I then discovered that my code for counting TX data / delimiter underruns was totally incorrect - it's possible to see both a data/delimiter underrun error _with_ a valid transmitting frame. What was going on was cute - the hardware would start transmitting an aggregate frame but the DMA wouldn't keep up during said transmission and half way through the frame it would underrun. This only happened at higher MCS rates.

So making shorter aggregate frames fixed it, as well as increasing the delimiter count between frames. Both had the effect of reducing the likelihood of the NIC failing to transmit a longer aggregate. But they weren't solutions.

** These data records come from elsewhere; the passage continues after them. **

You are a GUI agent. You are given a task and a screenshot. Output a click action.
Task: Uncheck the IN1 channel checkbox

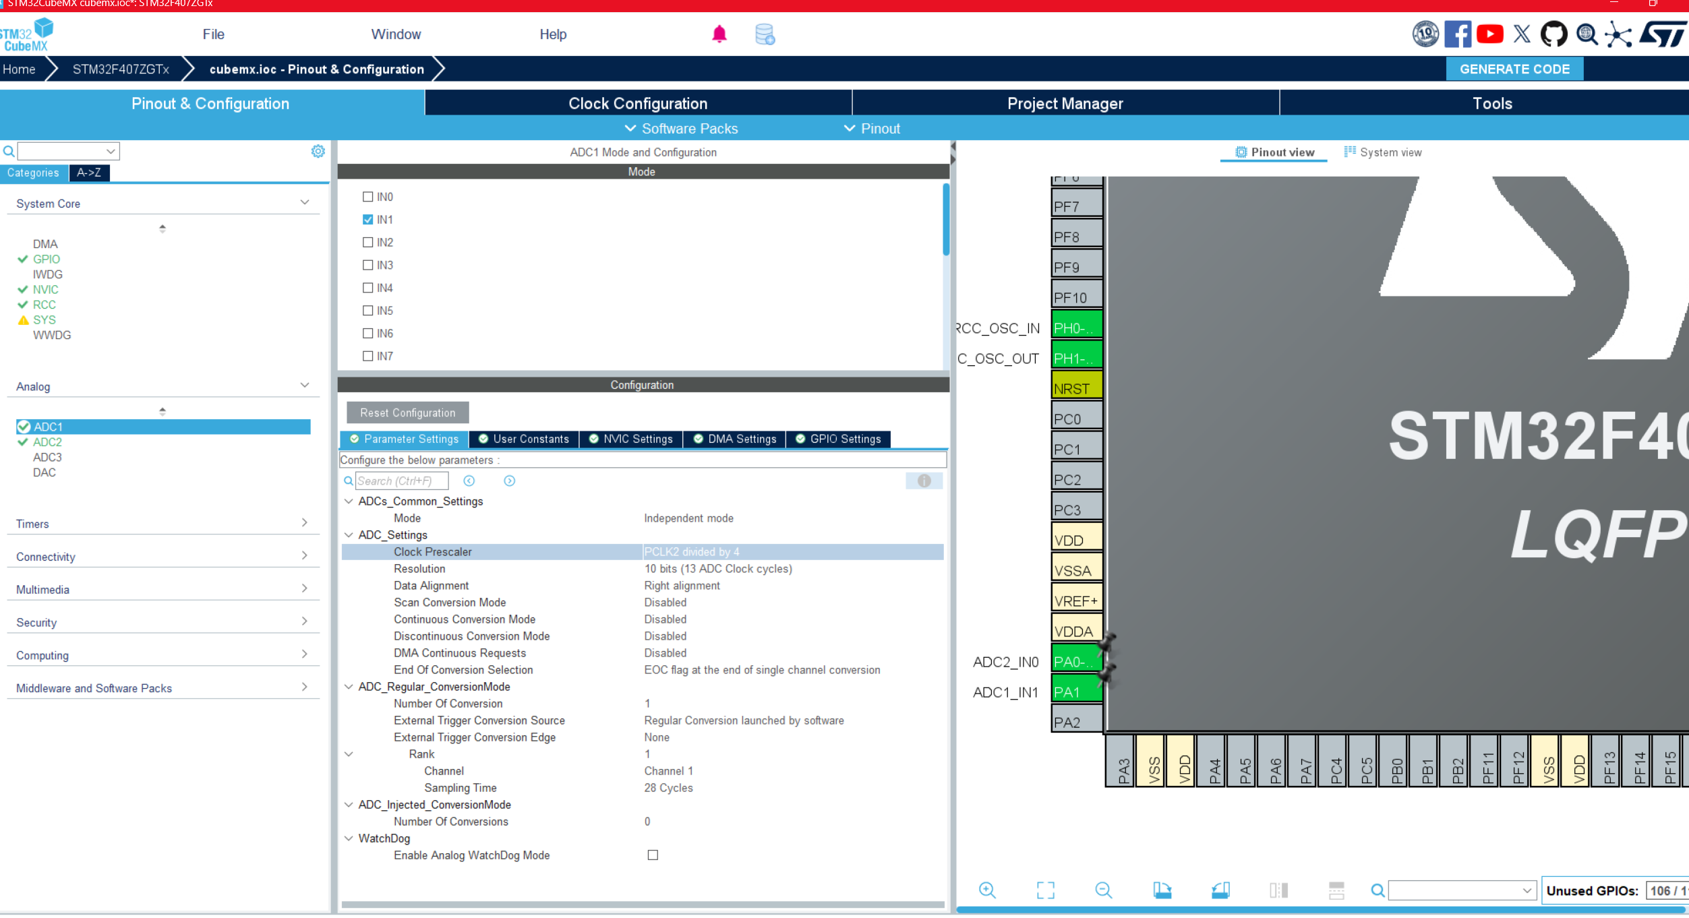pos(368,220)
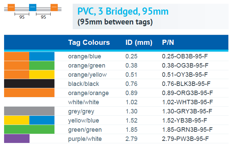Click the orange/yellow colour swatch
The width and height of the screenshot is (233, 147).
(x=29, y=75)
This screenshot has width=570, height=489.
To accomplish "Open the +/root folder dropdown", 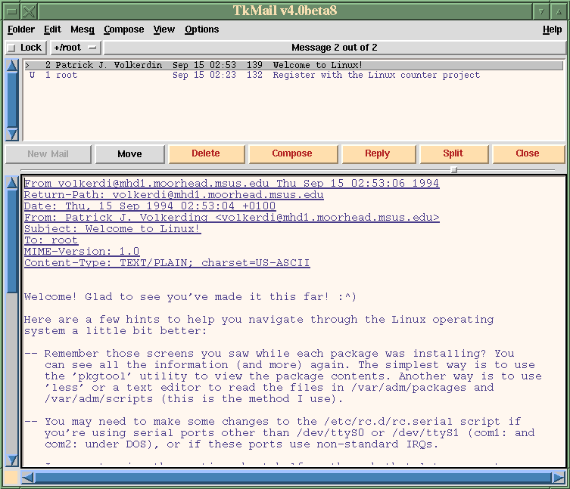I will coord(76,48).
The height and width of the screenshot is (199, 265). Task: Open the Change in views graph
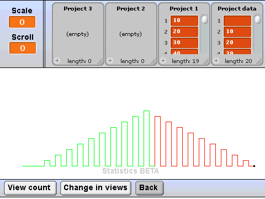[x=96, y=188]
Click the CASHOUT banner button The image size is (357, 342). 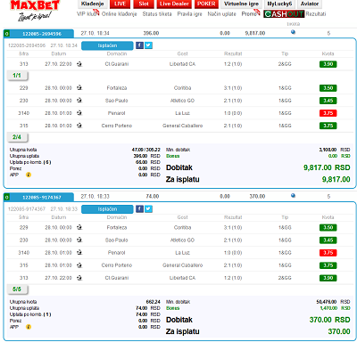284,14
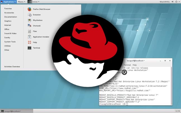Select the System Tools category
Image resolution: width=181 pixels, height=113 pixels.
click(x=10, y=42)
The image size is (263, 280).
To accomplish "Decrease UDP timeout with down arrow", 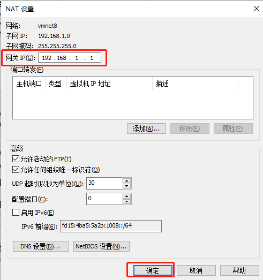I will [x=127, y=186].
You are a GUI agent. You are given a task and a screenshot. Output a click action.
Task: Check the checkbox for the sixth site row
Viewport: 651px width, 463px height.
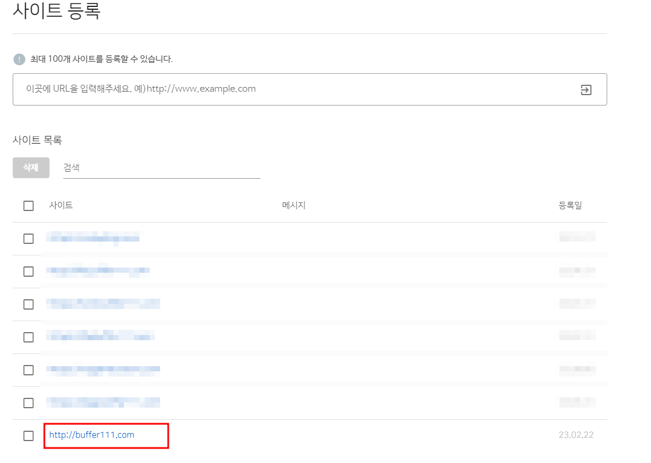(28, 402)
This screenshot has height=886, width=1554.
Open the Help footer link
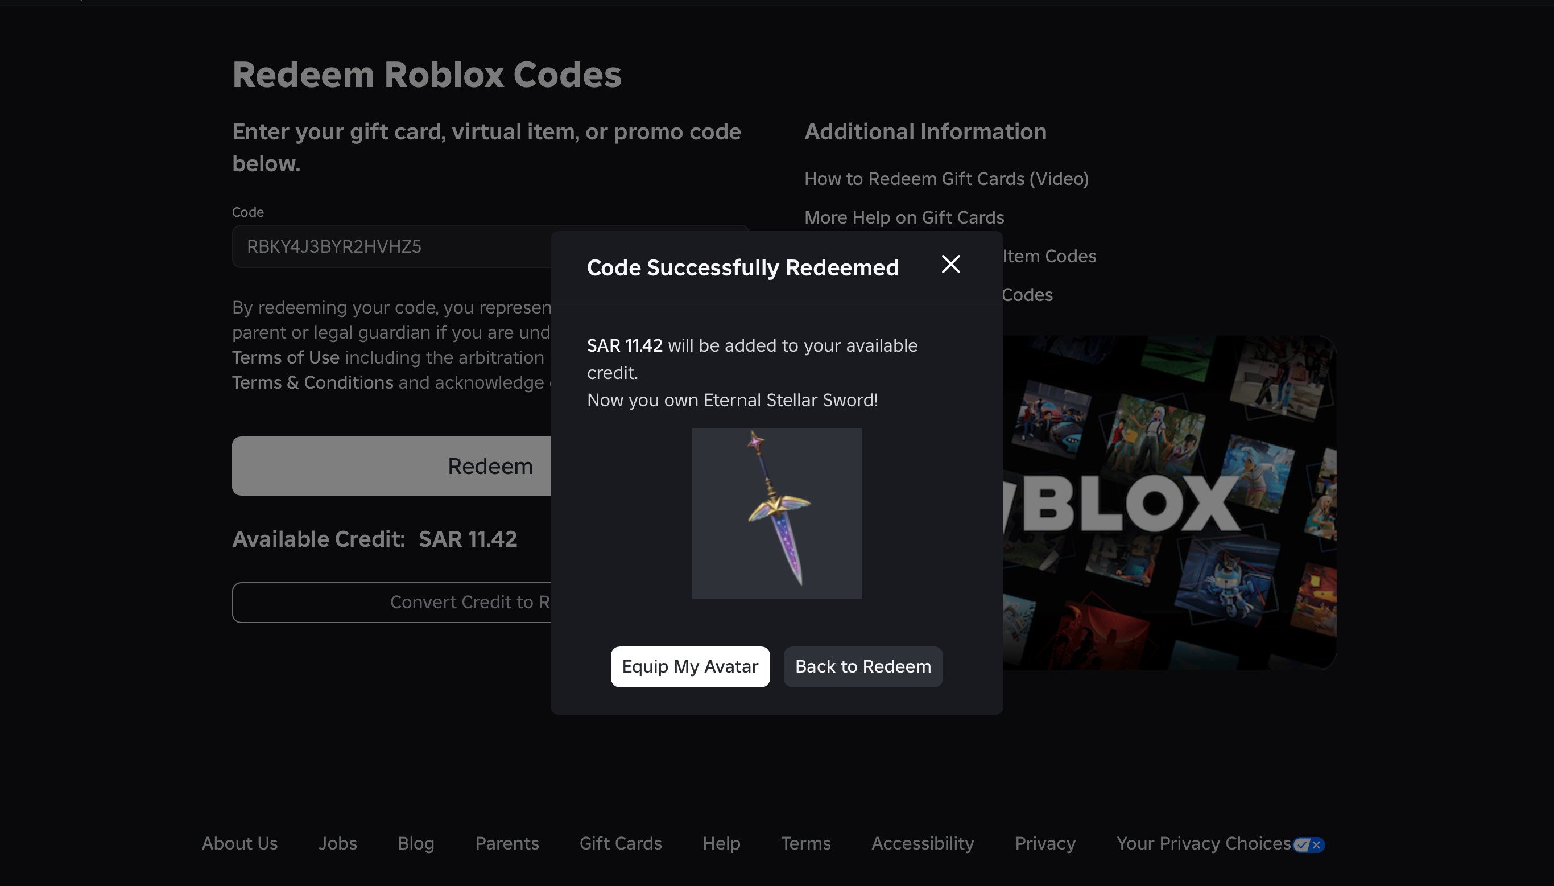click(x=721, y=843)
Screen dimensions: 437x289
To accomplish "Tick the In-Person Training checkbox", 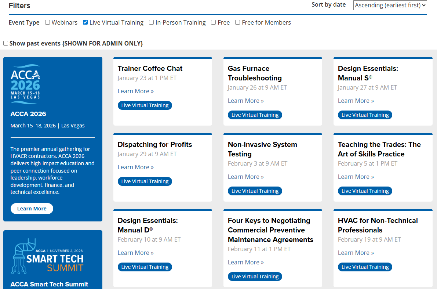I will click(x=152, y=22).
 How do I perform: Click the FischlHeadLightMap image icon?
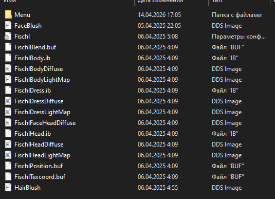[x=8, y=155]
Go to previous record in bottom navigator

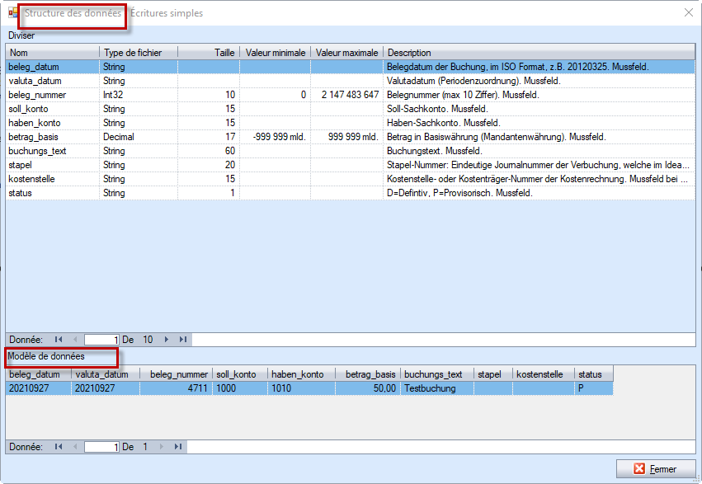[75, 446]
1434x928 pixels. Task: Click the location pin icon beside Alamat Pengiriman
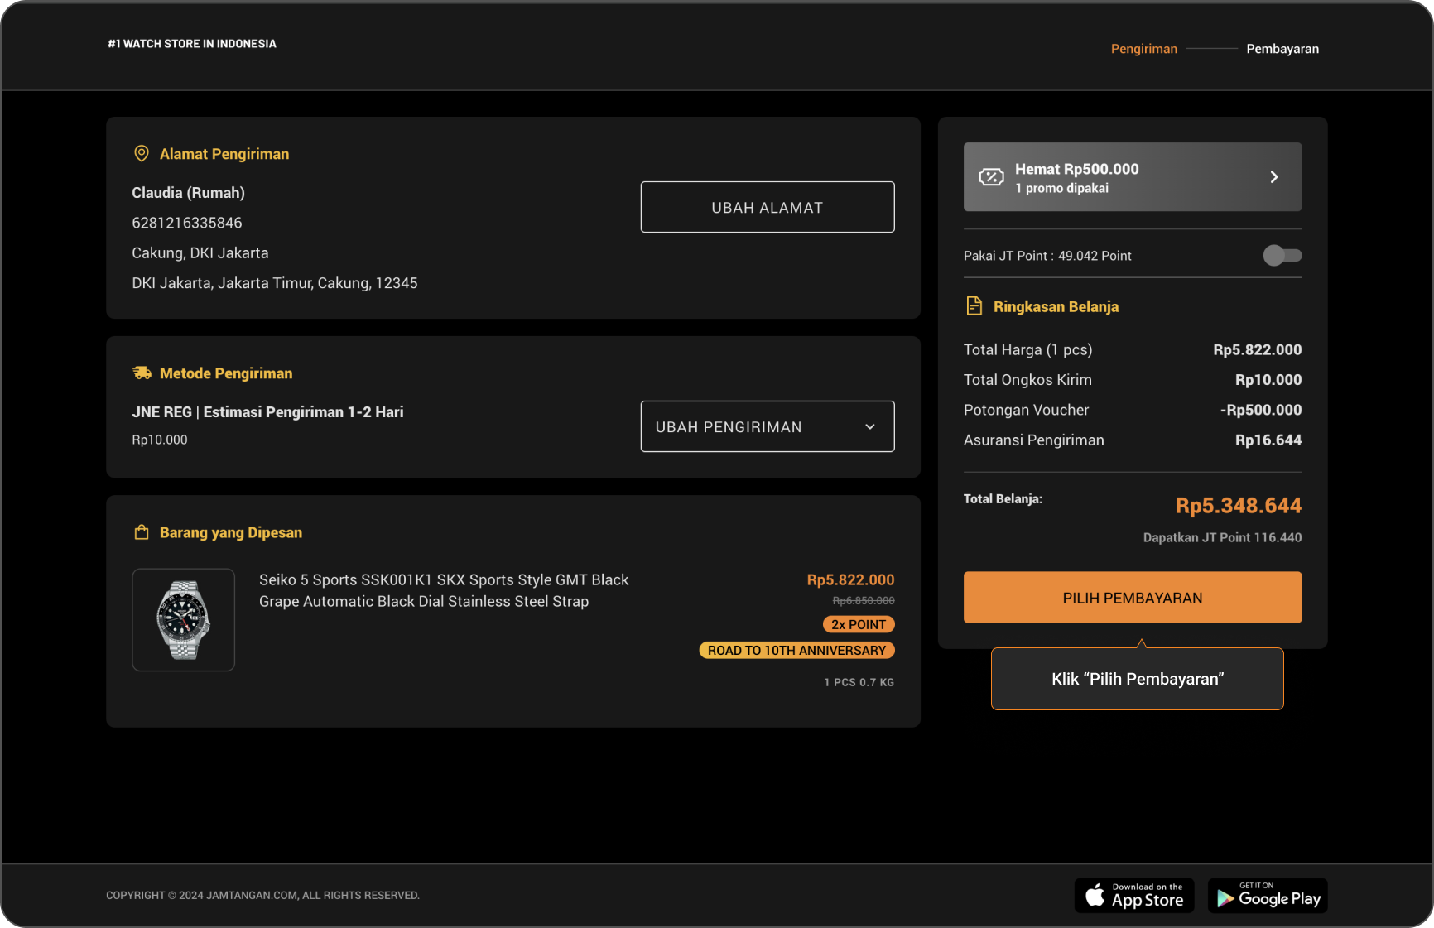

So I went digging. What I found was pretty simple in theory: the PCI latency timer on the NIC was being set to something appropriate (0xa8) but the PCI latency timer on the cardbus PCI bridge itself was not (0x20.) So any other bus activity would cause the NIC to not get the bus and it'd miss its DMA window.

Once I manually fixed the PCI bridge latency timer to be 0xa8, everything returned to normal.

However - there's only one thing on this PCI bridge - the cardbus interface itself. That's why it's so kooky. I would've thought that I'd have to up the value on the rest of the PCI bridges up to the root complex. There's no latency timer for PCIe, so it's not a problem there. So there's likely some very subtle timing involved that's just plain broken by default on how the BIOS initialises this cardbus slot and FreeBSD is not overriding it.

Now, if you see crappy performance on the PCI/cardbus 802.11n NICs in FreeBSD, you can check the output of 'athstats' to see if you do see TX underruns of any sort. If you are, the hardware isn't meeting the DMA deadlines it needs to DMA out frames and you need to do some further digging into your system to see why.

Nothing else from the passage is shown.